4. Failure to Create an Effective Sales Funnel

The sales funnel is each step that someone has to take in order to become your customer. Building an effective sales funnel should be one of the primary goals of any founder. These automated selling machines help to reduce friction in making the sale and help to put many of the functions of running a business on autopilot, allowing founders to grow things like traffic sources or to educate consumers through webinars and so on. Sales funnels also help to build a relationship with the consumer through e-mail warming campaigns.

5. Lack of Authenticity and Transparency

Businesses that lack authenticity and transparency will fail one day soon. Without customers’ needs in sight and a focus on the wrong things, businesses could easily lose consumers’ trust. Rather than risking that, focus on being authentic, transparent, and finding ways that you can give more rather than take.

6. Unable to Compete Against Market Leaders

Staying afloat is exponentially harder when competition is severe, especially true in profitable markets where the stakes are high. If smaller businesses cannot compete against their larger counterparts, they need to find ways to pivot and stay in business. To do that takes a keen business sense and true guts.

7. Inability to Control Expenses

It is easy to spend when funds are available. However, having a critical sense to control company expenses is mandatory. When expenses get out of control, it is impossible for a business to survive.

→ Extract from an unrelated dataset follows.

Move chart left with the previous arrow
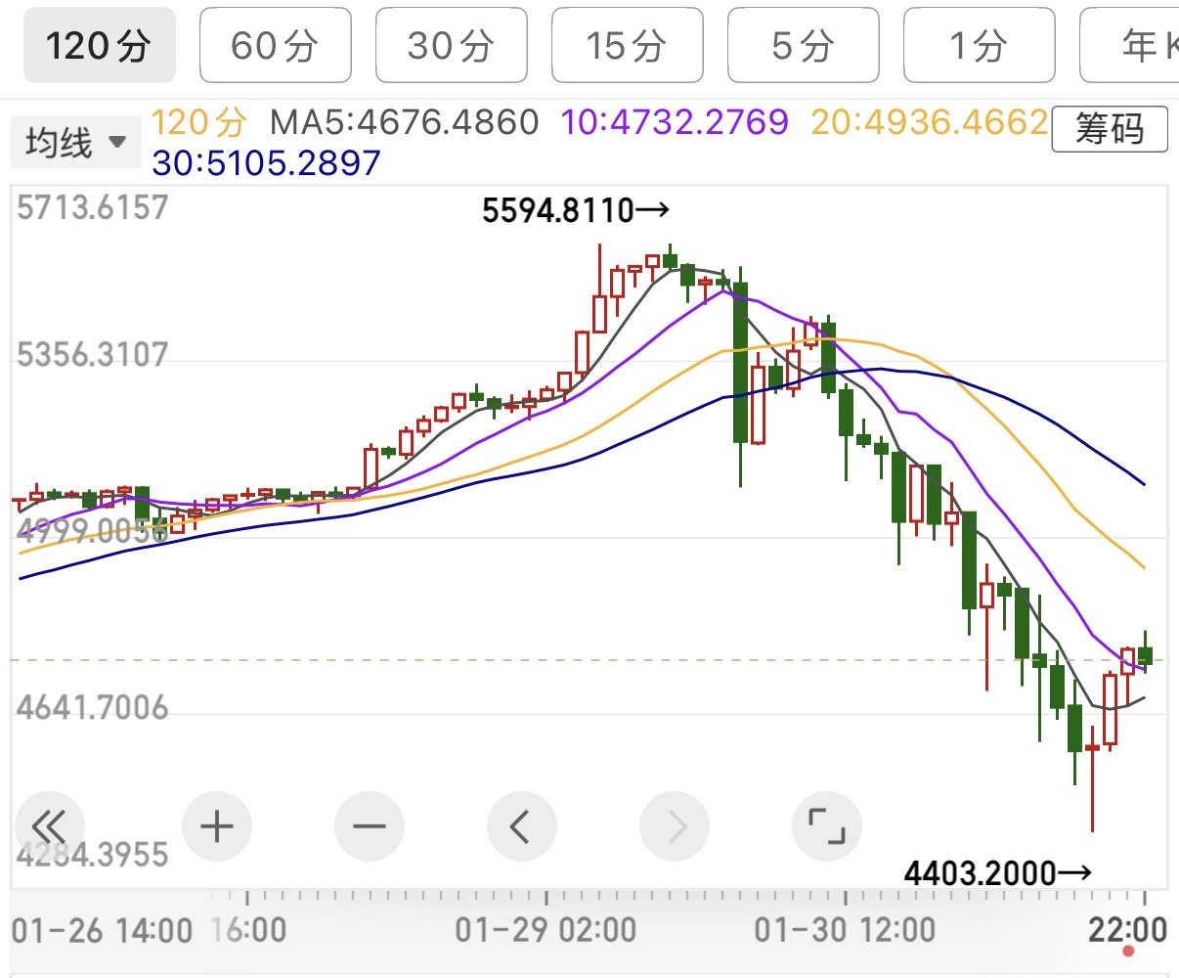 click(x=521, y=827)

8. Lack of Strategic and Effective Leadership

Most businesses lack strategic and effective leadership. Without real experience in the business world, most newcomers to the entrepreneurial arena struggle with the irresistible amount of demands placed on them when problems do arise.

9. Failure to Build an Employee “Tribe”

Your employee tribe and culture are crucial for long-term success. Most businesses will fail because they forget about their employees.

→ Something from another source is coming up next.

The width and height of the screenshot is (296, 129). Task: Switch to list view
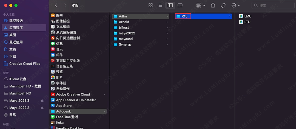160,5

10. Failure to Create Proper Business Systems

Customer relationship management (CRM) needs to be implemented and customized. Policies need to take place. Financial audits and tracking procedures need to be created. Without good systems and automation, the amount of work becomes too hard, and the details can easily be missed.

Conclusion

Business discontinuation is an ubiquitous danger for numerous business visionaries. It could be a theme that warrants cautious thought by entrepreneurship analysts. However, both trade history specialists and administration researchers contend to date have basically concentrated on considering victory cases and paid generally small consideration to firm disappointment. Failure may be a result of factors from both outside and inside the organization. Maybe one or two factors occur simultaneously. Business research is the most important step before launching your business to know the market real need. Ignoring receiving product feedback and criticism causes also the failure of founders to continue in the market. It is essential to realize that buyer and user satisfaction are the main targets of business success. In addition, one of the common factors of start-up failure may be incorrect timing. Some start-ups launch products ignoring that the right technology is not yet available. Financial considerations and cash funds are a very important factor in the success and continuity of a business, but it should be based on good planning. Spending cash according to a strategic plan to avoid running out of cash is essential. Without a harmonious attitude in the company between both the team and investors, there will be confusion in decisions and their implementation. Good marketing based on segmentation targeting and positioning is yet another important consideration. You should choose a perfect location that serves the project and your targeted customer. As a founder of a business, you should take all the aforementioned points, and other issues like EGO, theatrical reality, uncontrolled growth, lack of experience, and so on into consideration to avoid failure or discontinuity of your project.